Yeah. Well, what I'd like to see is five of the 20 patients showing an objective response. I... Yeah, at the very least, I would, you know, like to see three or four responders. I think if you have two-- even though these are small trials, if you have two in a row, and you're-- This trial is gonna focus on liver metastasis only, I believe. Is that right, Anat?
No, we're going to. Yeah. It's not only liver metastasis.
Gonna be the all comers. Yeah. You know-
The setting is, having liver metastasis, but we're not focusing only on this.
As an academic, I would like to see as many on treatment biopsies as possible, so that we can learn. You know, I think from a de-risking standpoint, you know, I think three, four objective responders out of 20 in MSS would significantly de-risk it.
Henry, would you like to give some perspective on MSS CRC and ovarian, or what would be the signals for us?
Yeah, I think what Drew has said is something that most clinicians will be looking forward to. Especially more so if the patients that have the responses are patients who also have liver metastasis. Like Drew said in his, with his slides. The efficacy bar is so very low in patients who have Microsatellite stable colorectal cancer. That success can be judged, even though these are small studies, by the few number of patients with responses, including some other indicators of adverse prognostic features. For example, like KRAS mutation also. If you're seeing a confluence of those kinds of parameters in those patients, three, four , I think it's something that one should look into for colorectal cancer.
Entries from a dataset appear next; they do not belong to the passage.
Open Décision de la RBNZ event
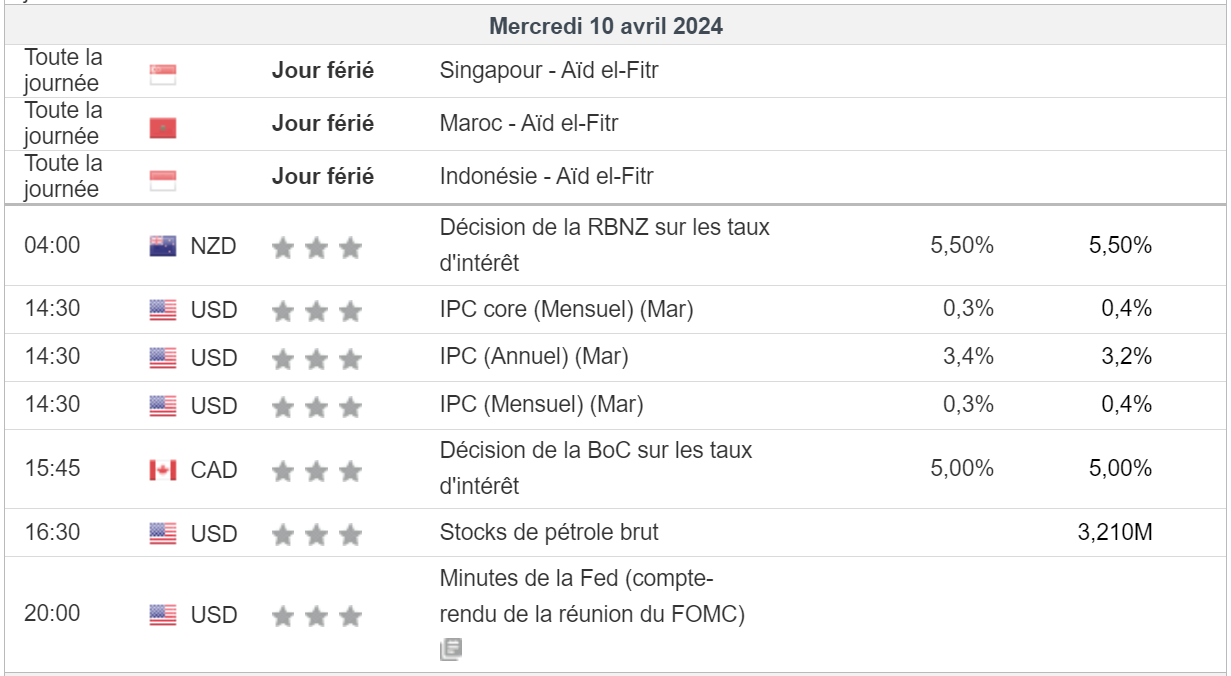Screen dimensions: 1231x676 [604, 244]
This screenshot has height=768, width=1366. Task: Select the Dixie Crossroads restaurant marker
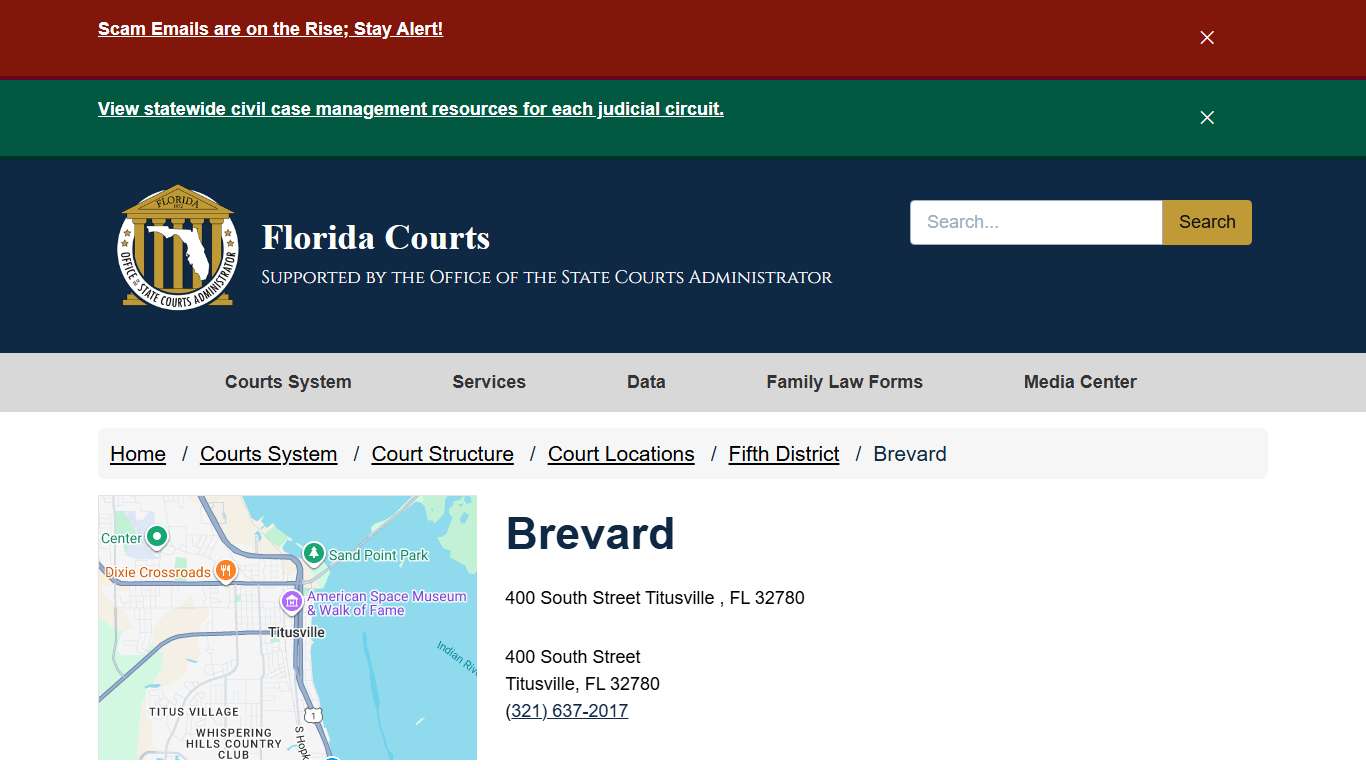pos(224,572)
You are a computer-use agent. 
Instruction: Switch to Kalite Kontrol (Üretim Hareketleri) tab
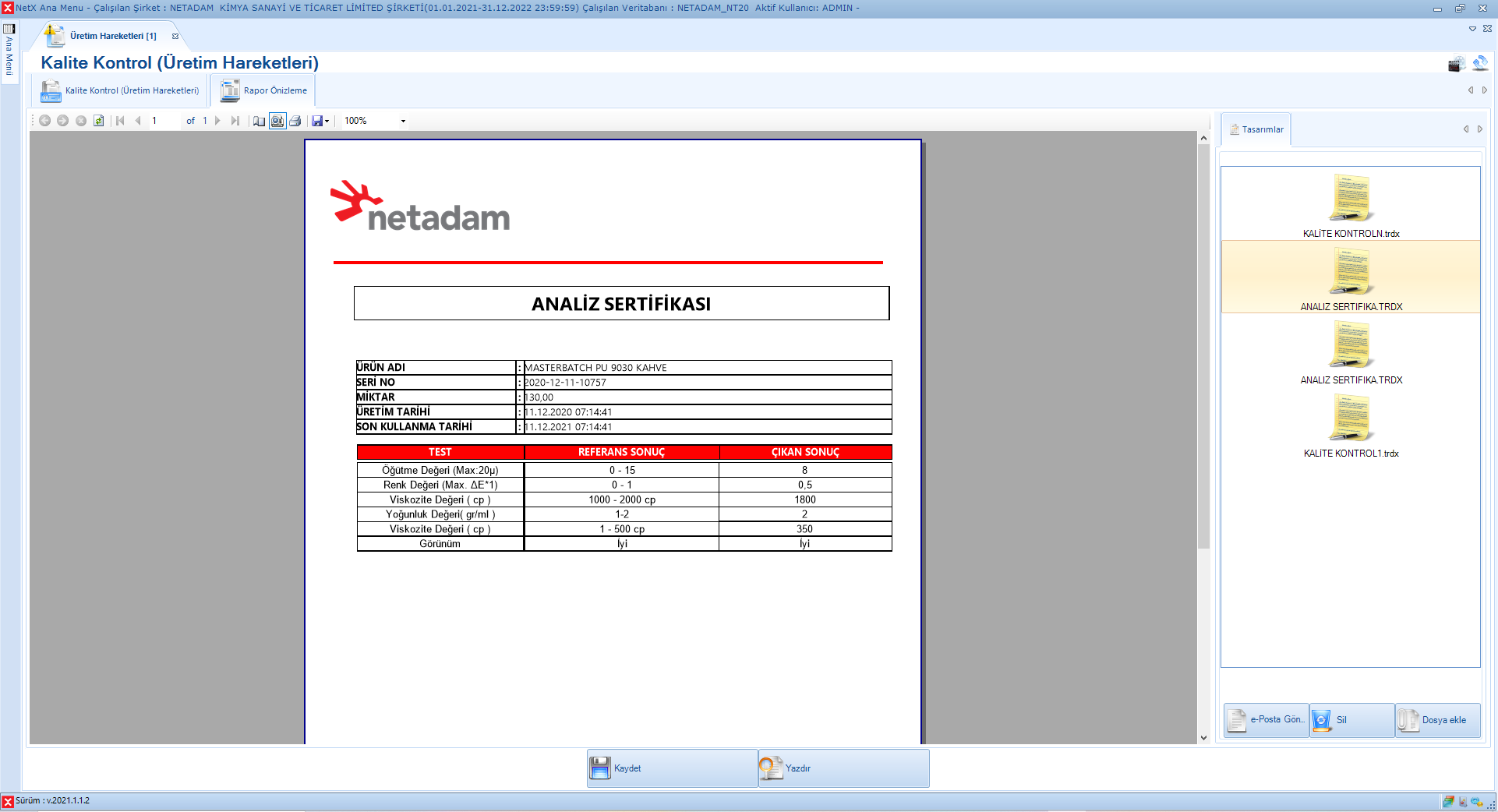(x=122, y=90)
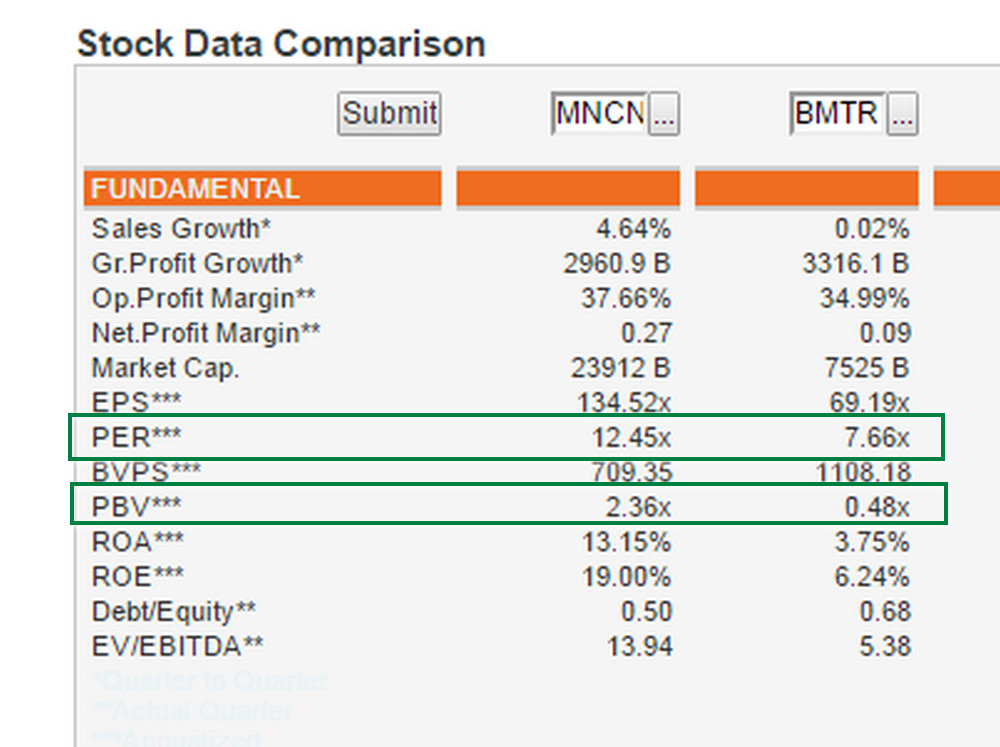Select MNCN's PER value 12.45x
This screenshot has height=747, width=1000.
(x=638, y=438)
Also for Ovarian Cancer. We're seeing good data as well at IO last year with the four patients with the partial responses, confirmed partial responses. Similar numbers I think will be helpful. Now, point to bear in mind, and I know it hasn't been part of the conversation, is that those patients with Ovarian Cancer, remember, are patients who have exhausted all available standard of care therapies. Even makes it even more challenging. We did report that there were four prior therapies in the platinum-resistant Ovarian Cancer setting, in the triplet last year at ESMO IO and also for six for the dual combination. It's a lot of therapies, and so we've seen those kinds of results. That's what I would just like to point out. Okay.
Maybe I can sneak in something else there, Anat. I'm sorry. Something to do with the kinds of histologies that we're seeing in patients with Ovarian Cancer also. We're seeing diverse histologies, not just serous, we're seeing clear cell, or not just clear cell, we're seeing serous and mucinous. We reported this also.
Thank you, Henry. Thank you, everyone. We're going over the hour, so in case we didn't get to answer your questions or you have more to ask, please don't hesitate to contact Yvonne, Head of Investor Relations, and she will facilitate contact with Drew. Drew, thank you very much for taking the time to be with us today.
Oh, my pleasure. Thanks for the invite. Thanks to everybody on the line listening in and asking good questions.
Thank you, everyone. This concludes today's call. You may now disconnect your line.